A vida de jornalista é limpa? Sorrio-me. Conto esta: era dia de corrida para cumprir peça jornalística e tudo correu mal. Carro avariado em nenhures, nas redondezas de Évora, telemóvel sem rede, entrevista perdida com político nacional. No caminho rematado por sebes de pedra solta, perante os meus impropérios, assomou um moirinho dos muros, homenzinho pela altura do joelho, grandes olhos verdes e cabelo vermelho.

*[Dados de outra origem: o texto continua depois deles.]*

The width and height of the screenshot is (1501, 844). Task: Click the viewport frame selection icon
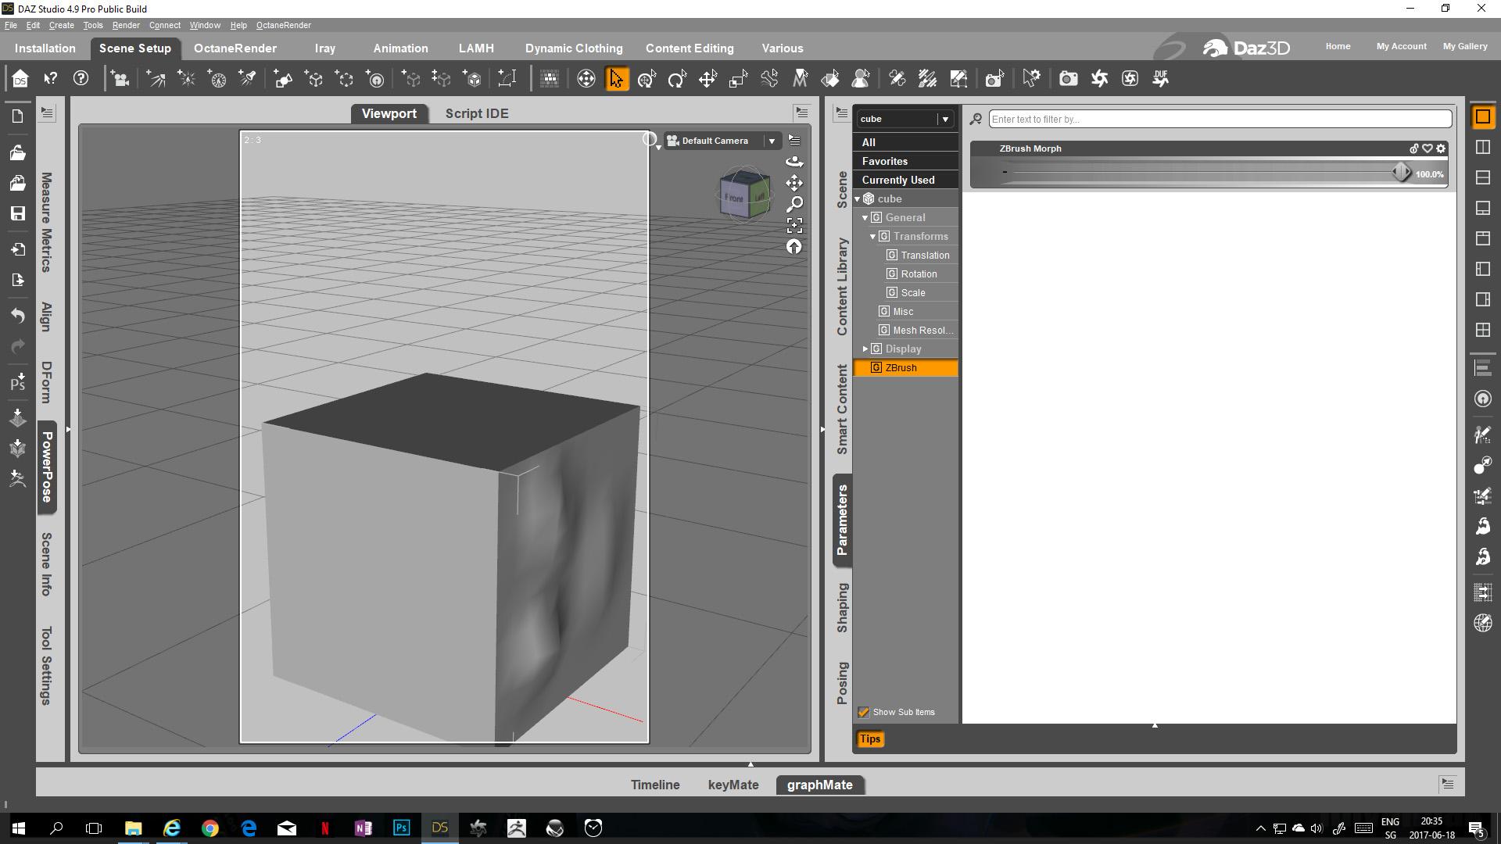click(x=794, y=226)
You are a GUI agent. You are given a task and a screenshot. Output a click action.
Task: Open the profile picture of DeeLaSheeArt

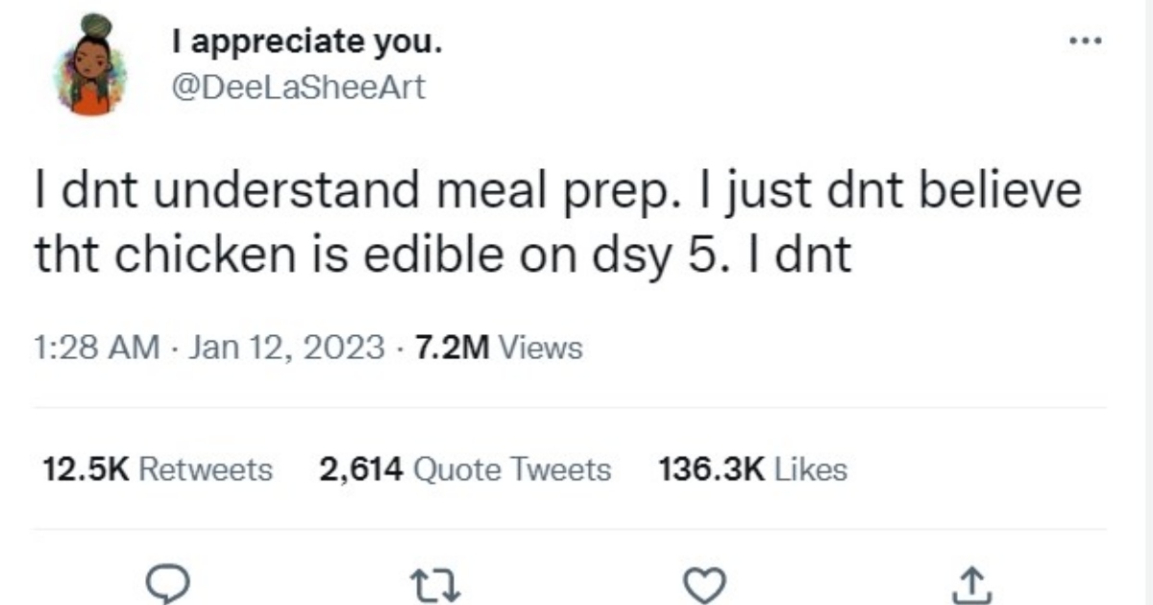91,62
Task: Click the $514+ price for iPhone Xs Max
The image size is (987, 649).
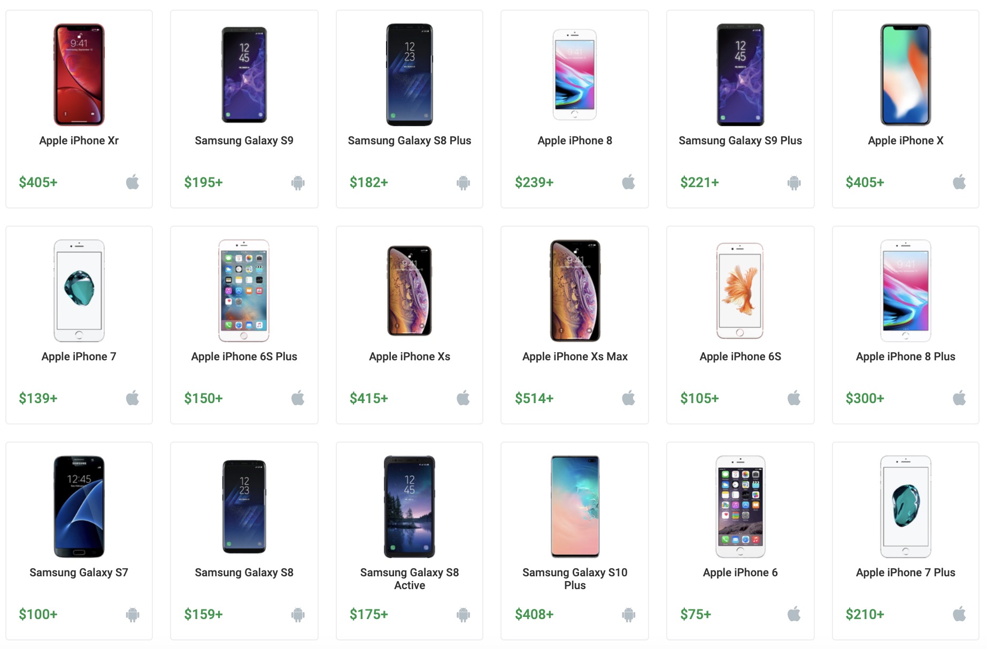Action: 534,398
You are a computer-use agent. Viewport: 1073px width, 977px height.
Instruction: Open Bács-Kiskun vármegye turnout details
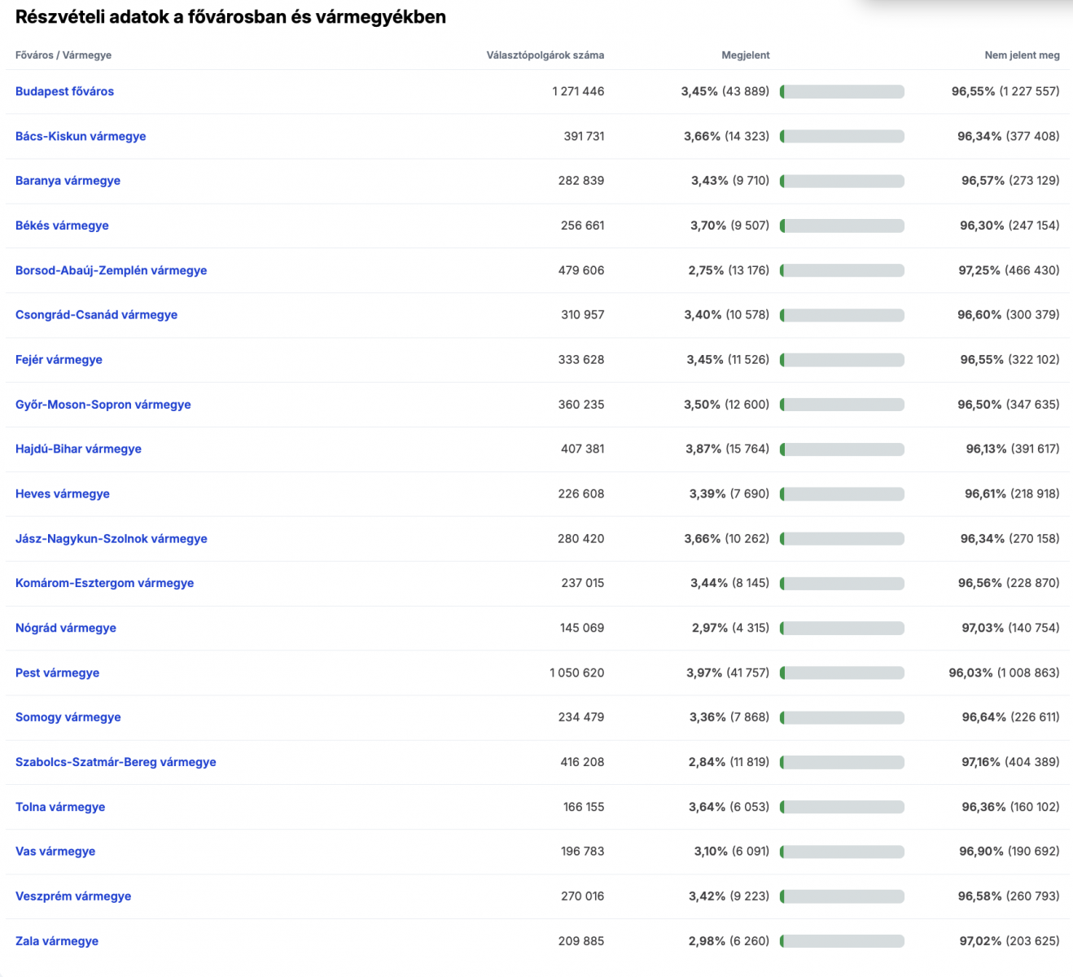(81, 136)
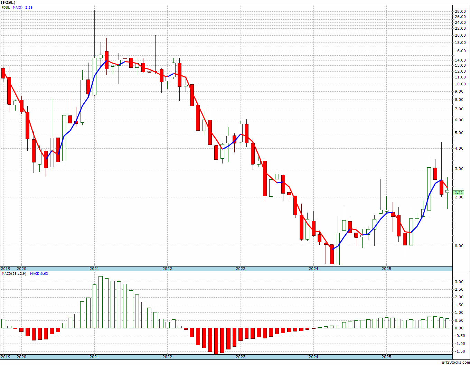Click the 2019 label on price timeline
470x365 pixels.
[x=6, y=269]
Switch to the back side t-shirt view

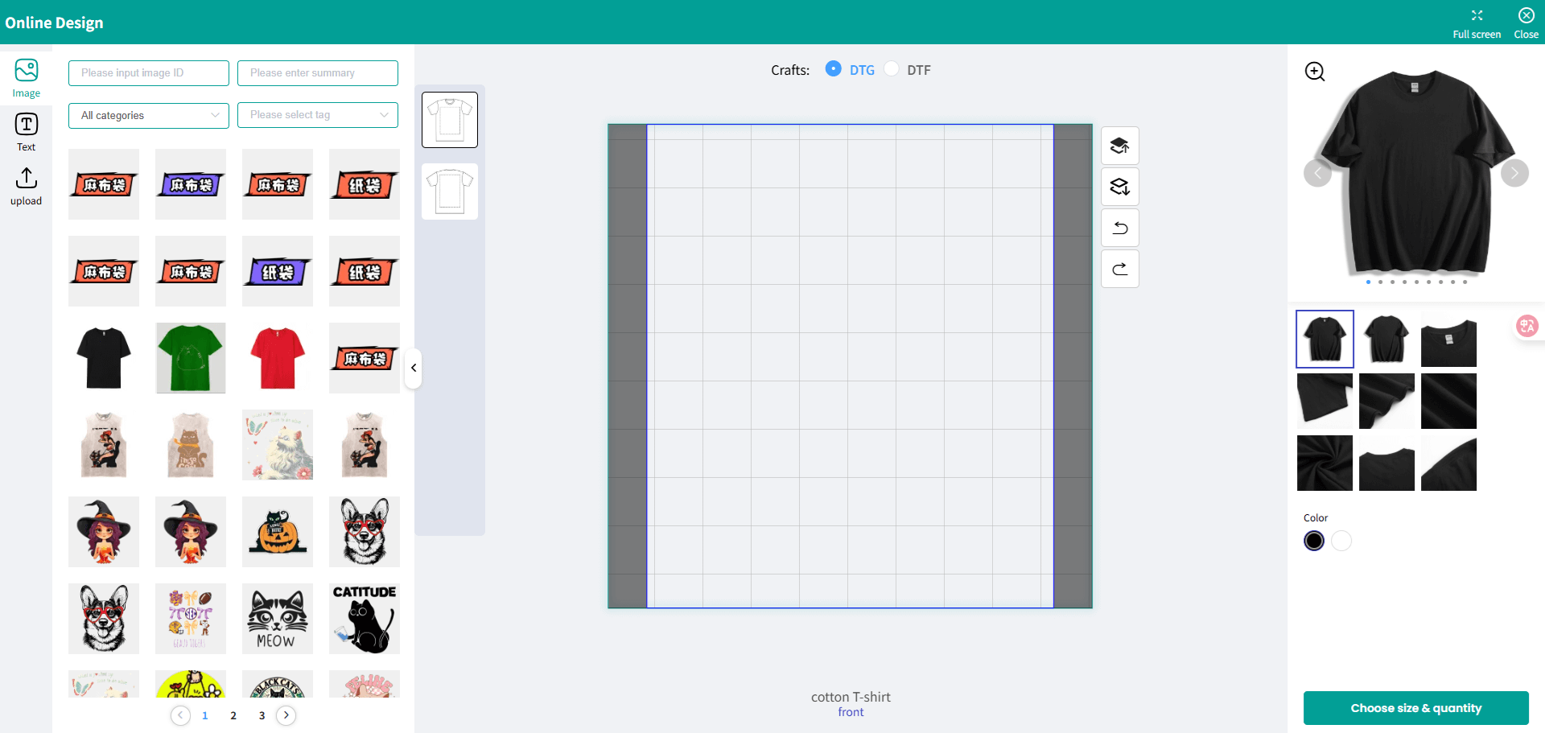[x=450, y=191]
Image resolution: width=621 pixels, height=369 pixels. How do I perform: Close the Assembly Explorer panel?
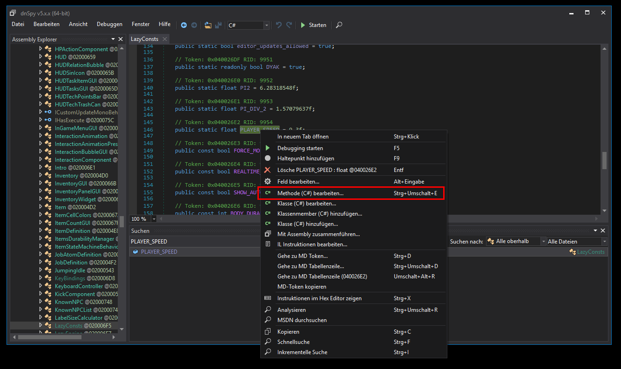[x=121, y=40]
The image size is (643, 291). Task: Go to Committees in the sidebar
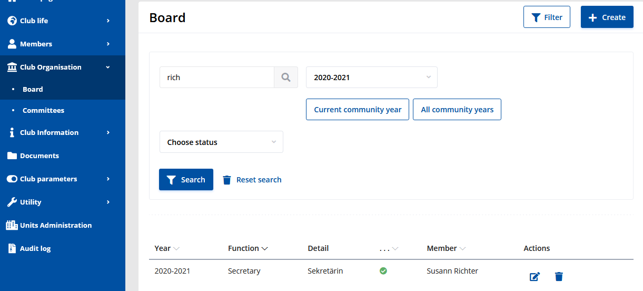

O moirinho é ser afável e, tratado com respeito, em dobro nos paga. Contei-lhe a desgraça e ele, apiedado, revelou precioso segredo, o lugar onde habitava prestigiado oniromante, mestre de entrar nos sonhos e, através deles, saber passado, presente e futuro. De que me valia a ciência dos sonhos? O moirinho riu-se, bamboleou muro abaixo, puxou-me as calças e silabou que sonho de político valia mais do que entrevista, operado por erudito do onírico. No meu bloco de papel, desenhou caminhos até ao pelourinho de Azaruja, onde estaria um velho barbudo sentado e que, mediante a senha dada, me conduziria ao refúgio do oniromante.
Socorrido o carro, acelerei para Azaruja e reconheci o ancião, que me levou a uma habitação descascada. Surpreendi-me com o oniromante, a quem atribui trinta anos, mas com o obscuro é incerto o que os olhos veem, até poderia ter trezentos ou mil. Breves apresentações. Contei os meus intentos e ele esclareceu os seus limites: era oniromante-leitor, intérprete de sonhos e sentidos, e não um oniromante-manipulador, dos que moldam os sonhos a seu critério; e, muito menos, um oniromante mão-de-ferro, dos quais há uma dúzia espalhada pelo mundo.
Relatou-me ter convivido com um mão-de-ferro na juventude, séculos atrás, um tal de Maguélio, consorciado com a Rapariga das Fitas Brancas. O mais poderoso oniromante do continente. Contudo, o mestre partiu para um sonho e desapareceu. Que sonho era esse? Há especulações no mundo do obscuro, nenhuma concludente. O meu anfitrião tinha opinião, lacónico, anunciou que só o ferro bate o ferro. Um dia, detalharei as minhas pesquisas sobre o caso, por ora, fiquemo-nos por este oniromante-leitor.
No que me interessava, aceitou o desafio de entrar no sonho do político e sacar informações para a minha reportagem. Desapareceu diante os meus olhos, como a ondulação húmida no ar de estio. Passaram quartos de hora, meias horas e, depois, horas; entrou a madrugada com os seus cascos de cordeiro e, por fim, regressou.
As mãos, pretas, ensanguentadas, fumegantes, seguravam uma caixa de madeira, onde o meu perdido entrevistado protegia, na sua mente, os segredos. Corrupção, favores, desvios, imoralidades, ambições e atropelos. O oniromante pagara caro o retirar algo do sonho, tarefa excessiva para mero leitor. Pude digitar num ápice a reportagem estrepitosa e o meu coração ficou-lhe para sempre devedor.